A major reality check has hit the artificial intelligence infrastructure race. Shares of tech giant Oracle ($ORCL.N) violently tumbled 12% on Thursday, vaporizing $72 billion in market value in its worst single-day rout since January last year.
While Oracle has secured massive data-center deals with OpenAI and Meta to challenge hyperscale titans like Amazon and Microsoft, Wall Street is growing deeply terrified of its accelerating cash burn.
Here is the breakdown of Oracle’s multi-billion dollar AI deficit:
💸 The $70 Billion CapEx & Cash Deficit
- The Spending Spike: Oracle announced an aggressive net capital expenditure plan of $70 billion for the current fiscal year to build out bleeding-edge AI data centers.
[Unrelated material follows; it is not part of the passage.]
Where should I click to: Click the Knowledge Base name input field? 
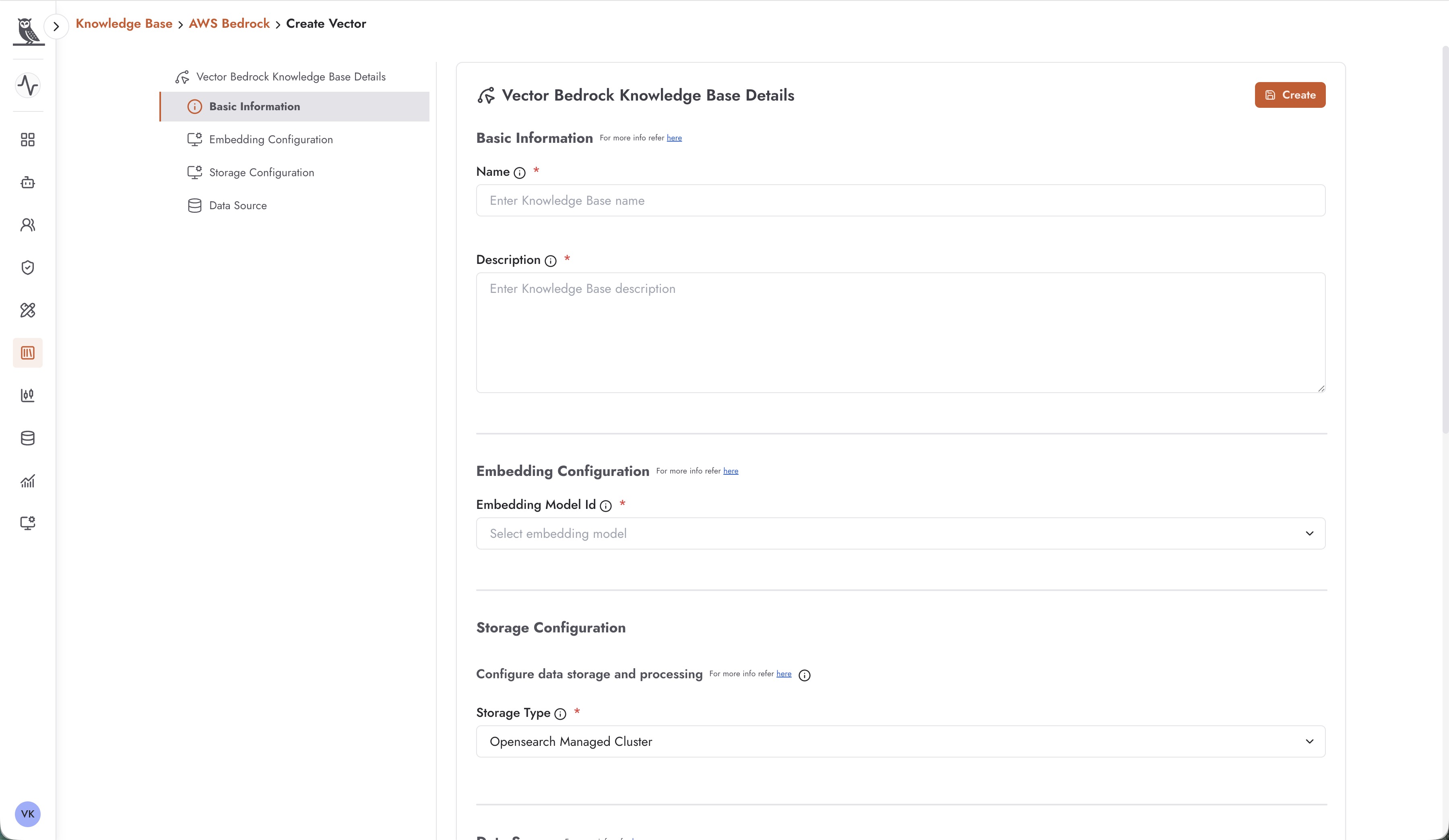pyautogui.click(x=900, y=200)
- The Cash Flow Abyss: This massive CapEx push has caused Oracle’s free cash flow deficit to explode to a staggering $23.7 billion, up from a minor deficit of just $394 million in fiscal 2025.
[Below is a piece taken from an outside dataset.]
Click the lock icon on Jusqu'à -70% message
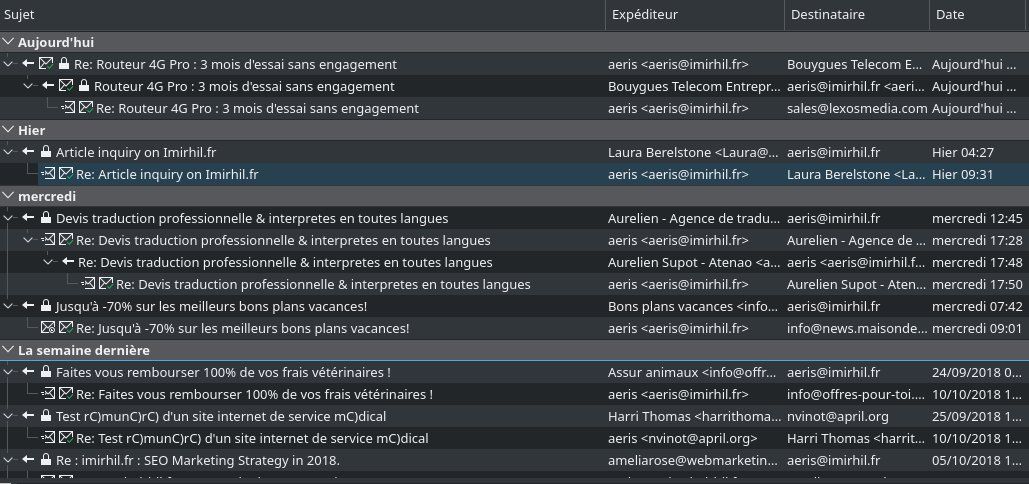The image size is (1029, 484). click(x=46, y=306)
- The Core Business Pressure: Unlike its ultra-rich rivals, Oracle lacks the endless cash flows needed to self-fund this expansion, especially as its legacy software business faces intense structural pressure from the exact AI tools it is trying to support.
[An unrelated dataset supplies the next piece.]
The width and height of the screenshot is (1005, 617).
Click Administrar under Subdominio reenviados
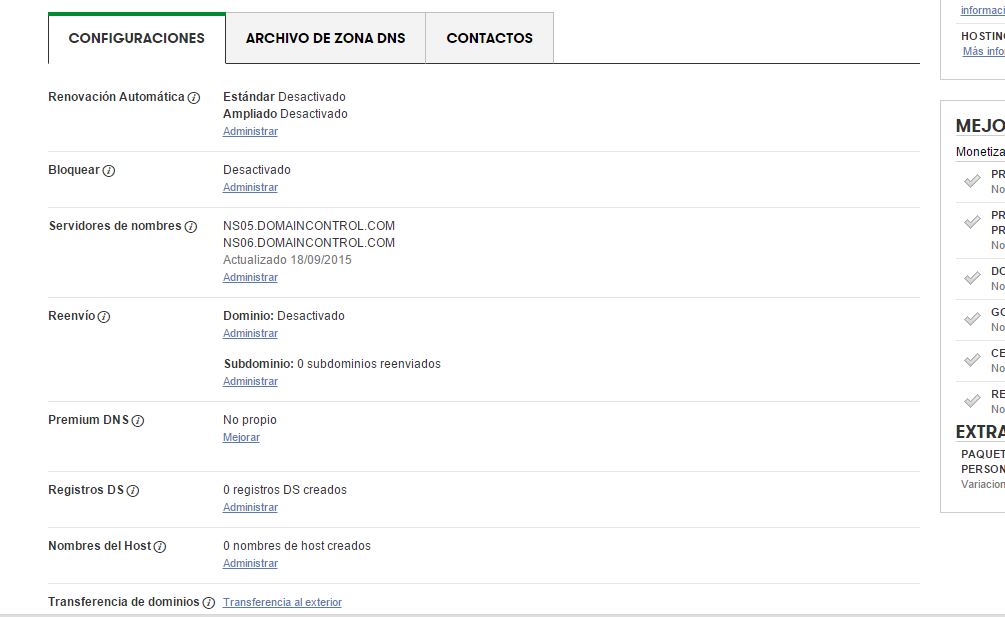coord(250,381)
💳 A $40 Billion Funding Influx To survive the infrastructure arms race, Oracle is heavily diluting equity and flooding credit markets with debt:
- The New Financing: Oracle plans to raise an additional $40 billion in debt and equity, which includes a fresh $20 billion stock issuance.
- The Debt Mountain: This follows a massive financial campaign in the fiscal year ended May, where Oracle already raised $43 billion in debt and $5 billion in equity.
- The Macro Trend: This dilution matches a broader Wall Street shift. Morgan Stanley projects that global AI-related debt issuance will more than double to $570 billion in 2026, with total hyperscaler spending set to eclipse $1 trillion by 2027.
⚠️ Premium Valuations & Global Contagion Despite the cash burn and fierce competition from legacy players and nimble AI cloud startups like CoreWeave, Oracle trades at a steep premium of 24.56 times forward earnings—making it more expensive than Microsoft (20.47x).
Oracle’s financial shockwaves instantly crossed the Atlantic, triggering a broad sell-off in the European IT sector. Tech mainstays took immediate hits, with SAP tumbling 4.4% and Capgemini sliding 3.6%. Investors are left asking a crucial question: Can Oracle actually monetize its massive OpenAI partnerships before its balance sheet buckles under the weight of its debt?